It wasn’t until 2021 that the Brevard College Board of Trustees officially voted to formalize our school’s core values; but 50 years prior, almost to the date, the Tornados Women’s basketball team embodied the creed that makes Brevard College unique.
Current students and recent graduates alike have become familiar with our school’s motto, which translates to: “Learn in order to serve.” As a means to live this motto every day, we focus on People, Place, Purpose so that we can commit to our community and learn in order to serve society and the greater good. It’s through our service that we are able to discover the positive impact of our shared principles, which not only benefit others in need, but ourselves as well.
Like many of our athletic teams who travel out of town, it’s not uncommon to encounter routine issues such as traffic jams, flat tires, or the occasional travel through an area without cell phone signal. The Tornados Women’s basketball team experienced a slightly different challenge back in 1973. After traveling back from a game against Southern Baptist in Charleston, SC, the team encountered rain, sleet, and the rapidly accumulating snow, which quickly made the roads unsafe. As they said in the Clarion: “It all began Friday night, February 9, with a simple basketball game and it led to an unforgettable experience.”
In talking with Marsha Garwood, who was the official scorekeeper for the girls’ basketball team at the time, she recalls the group finally made it to a frigid gas station for a brief respite. What jumps out in her memory is that in a time of crisis, people were helping each other. “The clerk at the convenience store where we were stranded reached out to two young men that came to our help around 2:30am. With the assistance of their pickup trucks, we made it to the Jaycee Lodge where we were fed and kept warm… along with about 60 other women, men, and children.”
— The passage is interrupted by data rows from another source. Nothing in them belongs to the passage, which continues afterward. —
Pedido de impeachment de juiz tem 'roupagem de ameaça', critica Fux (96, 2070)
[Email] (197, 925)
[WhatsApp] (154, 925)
While at the lodge, the student-athletes made themselves useful by babysitting, helping prepare meals, and assisting with various clean up duties. By Sunday afternoon, the ladies were taken to a nearby Grammar School, where roughly 200 people had gathered. While waiting out the storm, many shared survival stories and as they got to know one another, some even realized they grew up in the same area or knew each other’s extended families.
“Here, too, the girls were very busy and cooperative,” Marsha recalls. “It wasn’t all work and service though, there were a lot of connections and other forms of creative entertainment.” In fact, members of the Western Carolina University Men’s wrestling team were also among those stranded, “so of course a basketball game erupted – and our girls’ team won!”
After the storm subsided, there were lots of stories to share about how everyone reached out to help those they could. Marsha recalls how everyone opened up their homes, schools, and hearts to those who were stranded from Charleston to Columbia due to the snowstorm. The girls began to embrace their experiences during this calamity.
Many people who lived close to the snow-covered roads took in those who were stranded, including one matron who graciously hosted over 30 people in her house. One of Marsha’s sweetest memories was hearing about an older gentleman who tapped on the window of a very young couple’s car, offered for the couple to come into their house to warm up by their woodstove. At the time, he didn’t know that he and his wife would spend 3 nights with the couple – during which deep and abiding friendships were formed.
Respecting your environment by recognizing the value of diversity, is another one of our core values that shines through Marsha’s memories. The girl’s team volunteered to help everyone who was stranded during this time and in return, it made an impact on their time here at Brevard College. Marsha recalls that, “even after 50 years, I believe that kindness and a willingness to help is a part of the BC Spirit. It was an adventure and a great story to tell, and by the way, I really don’t like snow.”